Desde a parte baixa da avenida Fioravante Padula até a Área de Lazer, mais de 20 ruas ficaram alagadas, algumas sob mais de 2 metros. As primeiras a serem atingidas foram as paralelas à Praça Dr. José Augusto e a rua Henrique Gripp Filho. Em seguida, as ruas da região do antigo Laticínio, entre o rio e o Seminário.

Antes do amanhecer, a Prefeitura Municipal, agências bancárias, mercados, bares, lojas, padarias e todos os pontos comerciais do Calçadão e das ruas adjacentes já estavam rodeados pela água, que chegou a atingir até mesmo os primeiros degraus da longa escadaria da Matriz.

(Em frente ao Morro da Matriz)

O avanço da enchente no centro de Espera Feliz foi visto dos apartamentos, sacadas e terraços numa espécie de insônia coletiva. Cada janela acesa atravessou a madrugada esboçando vultos preocupados com o olhar voltado para baixo.

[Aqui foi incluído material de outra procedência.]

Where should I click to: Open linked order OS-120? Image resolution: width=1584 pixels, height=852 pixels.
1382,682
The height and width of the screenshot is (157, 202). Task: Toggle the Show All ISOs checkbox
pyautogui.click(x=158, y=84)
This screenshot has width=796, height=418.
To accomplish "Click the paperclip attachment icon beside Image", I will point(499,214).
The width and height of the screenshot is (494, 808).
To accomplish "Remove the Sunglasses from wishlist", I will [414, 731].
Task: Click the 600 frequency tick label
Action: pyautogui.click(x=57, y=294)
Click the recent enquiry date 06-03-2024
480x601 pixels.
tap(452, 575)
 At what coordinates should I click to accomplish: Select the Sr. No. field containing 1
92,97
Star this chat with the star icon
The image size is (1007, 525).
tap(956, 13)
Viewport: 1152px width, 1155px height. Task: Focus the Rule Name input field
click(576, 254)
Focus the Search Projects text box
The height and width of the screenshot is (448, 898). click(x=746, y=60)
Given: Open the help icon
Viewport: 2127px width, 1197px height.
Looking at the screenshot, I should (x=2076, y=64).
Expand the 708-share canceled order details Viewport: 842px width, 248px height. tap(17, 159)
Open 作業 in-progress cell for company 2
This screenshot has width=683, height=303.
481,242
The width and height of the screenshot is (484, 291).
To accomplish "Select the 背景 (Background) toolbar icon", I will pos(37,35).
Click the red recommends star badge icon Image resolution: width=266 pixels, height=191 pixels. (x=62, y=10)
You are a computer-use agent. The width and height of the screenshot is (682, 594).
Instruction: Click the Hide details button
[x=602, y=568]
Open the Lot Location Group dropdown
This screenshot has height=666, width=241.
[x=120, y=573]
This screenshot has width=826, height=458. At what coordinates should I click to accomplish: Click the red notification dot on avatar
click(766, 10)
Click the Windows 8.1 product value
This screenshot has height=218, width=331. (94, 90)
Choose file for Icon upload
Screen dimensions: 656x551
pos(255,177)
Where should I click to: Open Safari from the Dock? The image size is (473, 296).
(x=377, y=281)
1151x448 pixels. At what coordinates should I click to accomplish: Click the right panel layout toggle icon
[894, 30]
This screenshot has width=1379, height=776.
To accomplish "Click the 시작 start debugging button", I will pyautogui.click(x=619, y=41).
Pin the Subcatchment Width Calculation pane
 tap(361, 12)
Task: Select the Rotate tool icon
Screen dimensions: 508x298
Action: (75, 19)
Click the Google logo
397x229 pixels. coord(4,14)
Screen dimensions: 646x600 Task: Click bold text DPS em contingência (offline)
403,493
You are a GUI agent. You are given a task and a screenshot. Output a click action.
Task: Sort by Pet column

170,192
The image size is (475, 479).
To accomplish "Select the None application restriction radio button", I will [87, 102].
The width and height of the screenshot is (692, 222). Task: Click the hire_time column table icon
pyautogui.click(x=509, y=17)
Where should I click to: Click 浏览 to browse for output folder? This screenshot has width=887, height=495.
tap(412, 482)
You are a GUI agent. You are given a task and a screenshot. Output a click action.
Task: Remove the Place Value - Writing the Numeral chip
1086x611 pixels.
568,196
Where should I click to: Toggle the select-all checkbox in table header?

Somados à apreensão que já sentiam mesmo seguros no alto dos prédios, vídeos e áudios que chegavam pelas redes sociais enviados por quem estava em áreas mais críticas geravam ainda mais aflição. Muitos que residiam desde a parte baixa da Praça da Bandeira, passando pela rua Américo Vespúcio de Carvalho, até à região da Rua Nova fotografavam e filmavam o mesmo fluxo de enchente que chegava aos residentes das ruas próximas ao Calçadão e Seminário.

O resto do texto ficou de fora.